On Saturday 20 November, several hundred people participated in the Northern March Against Racism 2010 in Newcastle. The march was called by Tyneside Community Action Against Racism (TCAR), which members and supporters of the RCG were instrumental in founding in 2005. The march aimed to build links and solidarity between the struggles against Britain’s racist immigration laws, its detention centres and deportations, those fighting the racism of the British police and prisons and the criminalisation of Muslims through terror laws and anti-Muslim racism, and those struggling against street racism and the violence of groups like the English Defence League (EDL). The march was a resounding success, supported by over a dozen organisations and trade union branches from across the North of England and Scotland, and coinciding with demonstrations for asylum rights in Glasgow and Sheffield. Speakers at the rally and the post-march social repeatedly pointed to the international character of the British ruling class’s attacks on the working class and oppressed, and the need for people in Britain to make common cause with those who have been fighting back for years, from the DRC, to Nigeria, to Afghanistan, to Palestine, to migrant workers and refugees within Britain.
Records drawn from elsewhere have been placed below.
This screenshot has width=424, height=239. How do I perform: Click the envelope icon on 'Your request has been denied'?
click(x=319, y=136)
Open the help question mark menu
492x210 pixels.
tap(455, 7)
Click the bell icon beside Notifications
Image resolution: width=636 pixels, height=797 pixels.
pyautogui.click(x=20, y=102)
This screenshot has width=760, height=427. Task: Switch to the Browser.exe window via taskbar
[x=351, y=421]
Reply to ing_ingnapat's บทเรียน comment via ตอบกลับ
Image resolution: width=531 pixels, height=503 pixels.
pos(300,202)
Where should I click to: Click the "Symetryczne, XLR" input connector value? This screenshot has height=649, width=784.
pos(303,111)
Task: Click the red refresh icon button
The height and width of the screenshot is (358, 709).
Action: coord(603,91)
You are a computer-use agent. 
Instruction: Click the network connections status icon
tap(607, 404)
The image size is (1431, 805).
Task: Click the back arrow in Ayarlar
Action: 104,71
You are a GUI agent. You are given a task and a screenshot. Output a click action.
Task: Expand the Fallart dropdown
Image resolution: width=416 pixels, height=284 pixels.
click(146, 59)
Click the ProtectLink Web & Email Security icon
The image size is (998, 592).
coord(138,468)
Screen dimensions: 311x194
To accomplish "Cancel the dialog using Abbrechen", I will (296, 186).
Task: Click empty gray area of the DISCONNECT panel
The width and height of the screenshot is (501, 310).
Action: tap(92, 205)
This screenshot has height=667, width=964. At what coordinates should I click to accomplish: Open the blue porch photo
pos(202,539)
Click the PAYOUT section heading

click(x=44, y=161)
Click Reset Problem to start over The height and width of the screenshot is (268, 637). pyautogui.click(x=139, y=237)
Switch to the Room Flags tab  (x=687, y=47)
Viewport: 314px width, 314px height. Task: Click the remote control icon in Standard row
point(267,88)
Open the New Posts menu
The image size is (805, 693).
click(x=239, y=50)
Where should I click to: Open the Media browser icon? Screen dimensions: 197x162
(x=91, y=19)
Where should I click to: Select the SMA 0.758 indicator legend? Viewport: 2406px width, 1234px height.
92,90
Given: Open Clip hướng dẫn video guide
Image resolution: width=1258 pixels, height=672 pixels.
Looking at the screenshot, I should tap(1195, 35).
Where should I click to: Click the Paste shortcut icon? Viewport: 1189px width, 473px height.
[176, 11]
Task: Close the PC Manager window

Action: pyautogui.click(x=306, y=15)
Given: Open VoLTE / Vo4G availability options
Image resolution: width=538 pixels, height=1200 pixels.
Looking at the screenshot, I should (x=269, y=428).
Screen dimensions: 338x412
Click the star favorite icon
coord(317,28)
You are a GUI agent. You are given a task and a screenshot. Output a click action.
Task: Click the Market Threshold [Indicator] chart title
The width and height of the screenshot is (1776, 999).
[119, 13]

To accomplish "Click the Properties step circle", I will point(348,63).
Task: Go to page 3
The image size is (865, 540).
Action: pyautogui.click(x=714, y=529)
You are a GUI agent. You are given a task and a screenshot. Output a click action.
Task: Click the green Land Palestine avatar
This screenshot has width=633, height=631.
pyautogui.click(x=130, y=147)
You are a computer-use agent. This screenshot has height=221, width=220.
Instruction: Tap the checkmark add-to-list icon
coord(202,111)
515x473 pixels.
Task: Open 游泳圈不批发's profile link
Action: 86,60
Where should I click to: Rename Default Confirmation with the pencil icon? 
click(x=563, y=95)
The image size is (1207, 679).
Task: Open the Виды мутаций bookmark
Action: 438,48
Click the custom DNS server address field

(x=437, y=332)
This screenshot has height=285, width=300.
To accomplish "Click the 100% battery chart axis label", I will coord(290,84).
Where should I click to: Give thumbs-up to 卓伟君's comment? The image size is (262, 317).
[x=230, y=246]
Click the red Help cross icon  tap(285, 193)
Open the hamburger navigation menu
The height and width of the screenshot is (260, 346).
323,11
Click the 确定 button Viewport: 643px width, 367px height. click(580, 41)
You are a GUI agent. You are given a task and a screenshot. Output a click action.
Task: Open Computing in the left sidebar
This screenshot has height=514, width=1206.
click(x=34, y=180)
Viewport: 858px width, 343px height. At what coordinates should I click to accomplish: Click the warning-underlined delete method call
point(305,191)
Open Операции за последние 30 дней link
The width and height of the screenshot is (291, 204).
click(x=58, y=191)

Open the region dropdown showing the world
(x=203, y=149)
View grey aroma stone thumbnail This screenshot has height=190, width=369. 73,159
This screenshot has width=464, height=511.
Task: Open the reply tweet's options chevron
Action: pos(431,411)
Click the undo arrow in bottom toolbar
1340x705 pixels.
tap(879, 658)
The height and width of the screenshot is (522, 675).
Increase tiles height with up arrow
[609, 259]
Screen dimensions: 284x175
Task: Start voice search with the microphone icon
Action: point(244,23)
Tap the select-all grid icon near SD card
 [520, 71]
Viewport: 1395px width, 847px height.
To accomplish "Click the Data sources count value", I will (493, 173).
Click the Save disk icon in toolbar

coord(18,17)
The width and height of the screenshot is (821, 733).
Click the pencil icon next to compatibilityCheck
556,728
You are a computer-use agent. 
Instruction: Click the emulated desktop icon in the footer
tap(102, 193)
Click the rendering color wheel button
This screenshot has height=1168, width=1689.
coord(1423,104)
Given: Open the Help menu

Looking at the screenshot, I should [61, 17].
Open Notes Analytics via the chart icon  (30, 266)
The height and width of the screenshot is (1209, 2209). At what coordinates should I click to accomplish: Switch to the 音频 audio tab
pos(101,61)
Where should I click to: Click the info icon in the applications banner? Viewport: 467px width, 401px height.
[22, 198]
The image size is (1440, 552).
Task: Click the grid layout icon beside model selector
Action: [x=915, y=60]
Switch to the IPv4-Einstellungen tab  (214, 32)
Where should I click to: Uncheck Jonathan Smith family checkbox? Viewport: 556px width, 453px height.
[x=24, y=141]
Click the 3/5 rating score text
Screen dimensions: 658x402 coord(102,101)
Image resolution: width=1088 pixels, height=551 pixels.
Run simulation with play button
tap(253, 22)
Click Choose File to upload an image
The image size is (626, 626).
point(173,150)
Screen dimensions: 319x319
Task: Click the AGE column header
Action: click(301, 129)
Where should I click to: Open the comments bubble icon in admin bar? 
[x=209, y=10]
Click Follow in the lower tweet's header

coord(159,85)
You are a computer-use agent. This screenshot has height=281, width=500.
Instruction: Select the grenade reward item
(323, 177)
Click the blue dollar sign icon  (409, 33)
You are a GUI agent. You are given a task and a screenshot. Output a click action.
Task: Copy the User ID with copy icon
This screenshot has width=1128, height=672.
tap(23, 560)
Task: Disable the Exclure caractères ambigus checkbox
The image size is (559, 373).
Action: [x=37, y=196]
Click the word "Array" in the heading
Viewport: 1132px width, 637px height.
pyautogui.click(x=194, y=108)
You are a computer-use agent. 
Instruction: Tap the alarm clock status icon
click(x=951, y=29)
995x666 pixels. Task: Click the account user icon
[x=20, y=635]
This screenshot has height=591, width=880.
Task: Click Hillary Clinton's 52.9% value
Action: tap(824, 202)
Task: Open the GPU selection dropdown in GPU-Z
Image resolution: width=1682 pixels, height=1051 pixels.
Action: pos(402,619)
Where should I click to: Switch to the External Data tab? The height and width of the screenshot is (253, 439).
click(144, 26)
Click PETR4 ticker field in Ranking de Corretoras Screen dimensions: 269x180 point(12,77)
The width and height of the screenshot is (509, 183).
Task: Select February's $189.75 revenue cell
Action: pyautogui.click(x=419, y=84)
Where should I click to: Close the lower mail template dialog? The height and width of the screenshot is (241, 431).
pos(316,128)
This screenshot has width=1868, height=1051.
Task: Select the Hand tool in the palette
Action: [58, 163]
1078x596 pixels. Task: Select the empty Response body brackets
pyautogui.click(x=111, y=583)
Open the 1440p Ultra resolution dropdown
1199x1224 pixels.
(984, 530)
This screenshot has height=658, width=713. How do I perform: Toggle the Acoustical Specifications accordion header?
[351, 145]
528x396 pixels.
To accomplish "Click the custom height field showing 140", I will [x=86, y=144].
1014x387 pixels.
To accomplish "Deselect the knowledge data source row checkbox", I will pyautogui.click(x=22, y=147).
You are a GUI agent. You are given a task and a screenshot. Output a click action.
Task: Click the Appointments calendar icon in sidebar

This sent a clear, determined and principled anti-racist message, which has set the context for the emerging movements against the cuts in the region.
The march had to overcome many obstacles, including obstruction by the police, sectarianism from the left in the form of UAF/SWP, and opposition by organised racists. Northumbria Police initially demanded that TCAR pay thousands of pounds, including money to the council for a permit to close roads, which would then entitle TCAR to hire a private company to manage the road closure! After TCAR made it clear they would not back down, supported by a letter from the human rights organisation Liberty protesting against this grotesque attack on the right to protest, the police backed down and managed the traffic while the march went ahead.
Attempts to undermine the march were also made by sections of the British left. On 26 October Yunus Bakhsh, a leading member of UAF and the SWP’s full time regional organiser, was caught on a shop’s CCTV removing posters for the Northern March Against Racism and replacing them with posters for a UAF march in London on a different Saturday. He was seen doing the same in other shops on this and other occasions. The organisers of the Northern March responded to these acts of sectarianism with an open letter to UAF, but by the time of the march there had been no response from UAF, either locally or nationally. UAF ignored invitations to contribute to the march, and neither UAF nor SWP had any visible presence on the day.
The march also had to contend with opposition from racist and fascist groups. The National Front, who had mobilised against the two previous marches organised by TCAR, could only muster half a dozen people on this occasion, who stood behind a banner down the street from the rally but made no attempt to approach. The EDL mobilised from across the region, but only managed to assemble less than 30 people, who marched from another part of the West End to the Monument, and hurried past the Northern March rally as it was finishing. The rally easily drowned out their abuse with a defiant and principled opposition, chanting ‘Whose Streets? Our Streets!’ and speakers used the megaphone to expose the EDL for what they are – the boot-boys of British imperialism.